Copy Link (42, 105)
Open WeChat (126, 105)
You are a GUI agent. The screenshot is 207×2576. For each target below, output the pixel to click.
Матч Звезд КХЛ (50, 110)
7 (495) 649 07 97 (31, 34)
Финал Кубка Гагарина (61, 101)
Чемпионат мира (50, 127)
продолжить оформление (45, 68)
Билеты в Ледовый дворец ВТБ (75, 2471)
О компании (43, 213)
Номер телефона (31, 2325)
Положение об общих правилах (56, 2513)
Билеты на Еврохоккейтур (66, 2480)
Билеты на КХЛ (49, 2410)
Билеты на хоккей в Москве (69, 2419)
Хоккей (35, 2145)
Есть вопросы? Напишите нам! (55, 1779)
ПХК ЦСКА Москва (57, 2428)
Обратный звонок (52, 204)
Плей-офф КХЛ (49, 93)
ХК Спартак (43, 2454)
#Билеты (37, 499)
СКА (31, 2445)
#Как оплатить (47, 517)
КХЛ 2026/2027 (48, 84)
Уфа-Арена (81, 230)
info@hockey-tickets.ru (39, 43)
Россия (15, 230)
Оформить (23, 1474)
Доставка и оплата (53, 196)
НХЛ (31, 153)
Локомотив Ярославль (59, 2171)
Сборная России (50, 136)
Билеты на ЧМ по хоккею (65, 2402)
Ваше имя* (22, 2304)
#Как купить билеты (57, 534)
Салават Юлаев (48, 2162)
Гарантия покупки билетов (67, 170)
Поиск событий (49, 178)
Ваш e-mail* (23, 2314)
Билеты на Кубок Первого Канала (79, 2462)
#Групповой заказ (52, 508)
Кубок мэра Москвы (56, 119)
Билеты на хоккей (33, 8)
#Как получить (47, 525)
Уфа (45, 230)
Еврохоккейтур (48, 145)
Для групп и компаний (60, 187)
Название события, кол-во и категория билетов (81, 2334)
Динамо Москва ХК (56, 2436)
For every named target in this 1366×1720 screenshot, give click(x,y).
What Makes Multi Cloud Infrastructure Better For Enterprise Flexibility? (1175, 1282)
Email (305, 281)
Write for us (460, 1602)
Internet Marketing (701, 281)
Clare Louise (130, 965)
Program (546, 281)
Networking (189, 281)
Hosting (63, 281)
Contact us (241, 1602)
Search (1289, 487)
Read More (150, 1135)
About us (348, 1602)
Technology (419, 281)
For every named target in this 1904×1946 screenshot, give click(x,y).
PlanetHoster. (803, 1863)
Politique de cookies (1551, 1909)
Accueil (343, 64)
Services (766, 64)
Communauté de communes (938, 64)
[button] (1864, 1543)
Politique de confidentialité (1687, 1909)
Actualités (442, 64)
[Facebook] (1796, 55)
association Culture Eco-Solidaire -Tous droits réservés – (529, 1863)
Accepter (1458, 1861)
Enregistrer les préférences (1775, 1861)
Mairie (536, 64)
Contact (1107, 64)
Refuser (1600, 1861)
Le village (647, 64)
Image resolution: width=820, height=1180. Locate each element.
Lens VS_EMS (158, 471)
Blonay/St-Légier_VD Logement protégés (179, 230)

> Required work
Your task is to transcribe the material, which must come out exactly as written.

> Answer for this exercise
Copy Link (42, 105)
Open WeChat (126, 105)
You are a GUI agent. The screenshot is 207×2576. For each target below, output the pixel to click.
Матч Звезд КХЛ (50, 110)
7 (495) 649 07 97 (31, 34)
Финал Кубка Гагарина (61, 101)
Чемпионат мира (50, 127)
продолжить оформление (45, 68)
Билеты в Ледовый дворец ВТБ (75, 2471)
О компании (43, 213)
Номер телефона (31, 2325)
Положение об общих правилах (56, 2513)
Билеты на Еврохоккейтур (66, 2480)
Билеты на КХЛ (49, 2410)
Билеты на хоккей в Москве (69, 2419)
Хоккей (35, 2145)
Есть вопросы? Напишите нам! (55, 1779)
ПХК ЦСКА Москва (57, 2428)
Обратный звонок (52, 204)
Плей-офф КХЛ (49, 93)
ХК Спартак (43, 2454)
#Билеты (37, 499)
СКА (31, 2445)
#Как оплатить (47, 517)
КХЛ 2026/2027 (48, 84)
Уфа-Арена (81, 230)
info@hockey-tickets.ru (39, 43)
Россия (15, 230)
Оформить (23, 1474)
Доставка и оплата (53, 196)
НХЛ (31, 153)
Локомотив Ярославль (59, 2171)
Сборная России (50, 136)
Билеты на ЧМ по хоккею (65, 2402)
Ваше имя* (22, 2304)
#Как купить билеты (57, 534)
Салават Юлаев (48, 2162)
Гарантия покупки билетов (67, 170)
Поиск событий (49, 178)
Ваш e-mail* (23, 2314)
Билеты на Кубок Первого Канала (79, 2462)
#Групповой заказ (52, 508)
Кубок мэра Москвы (56, 119)
Билеты на хоккей (33, 8)
#Как получить (47, 525)
Уфа (45, 230)
Еврохоккейтур (48, 145)
Для групп и компаний (60, 187)
Название события, кол-во и категория билетов (81, 2334)
Динамо Москва ХК (56, 2436)
For every named target in this 1366×1720 screenshot, give click(x,y).
What Makes Multi Cloud Infrastructure Better For Enterprise Flexibility? (1175, 1282)
Email (305, 281)
Write for us (460, 1602)
Internet Marketing (701, 281)
Clare Louise (130, 965)
Program (546, 281)
Networking (189, 281)
Hosting (63, 281)
Contact us (241, 1602)
Search (1289, 487)
Read More (150, 1135)
About us (348, 1602)
Technology (419, 281)
For every named target in this 1904×1946 screenshot, give click(x,y).
PlanetHoster. (803, 1863)
Politique de cookies (1551, 1909)
Accueil (343, 64)
Services (766, 64)
Communauté de communes (938, 64)
[button] (1864, 1543)
Politique de confidentialité (1687, 1909)
Actualités (442, 64)
[Facebook] (1796, 55)
association Culture Eco-Solidaire -Tous droits réservés – (529, 1863)
Accepter (1458, 1861)
Enregistrer les préférences (1775, 1861)
Mairie (536, 64)
Contact (1107, 64)
Refuser (1600, 1861)
Le village (647, 64)
Image resolution: width=820, height=1180. Locate each element.
Lens VS_EMS (158, 471)
Blonay/St-Légier_VD Logement protégés (179, 230)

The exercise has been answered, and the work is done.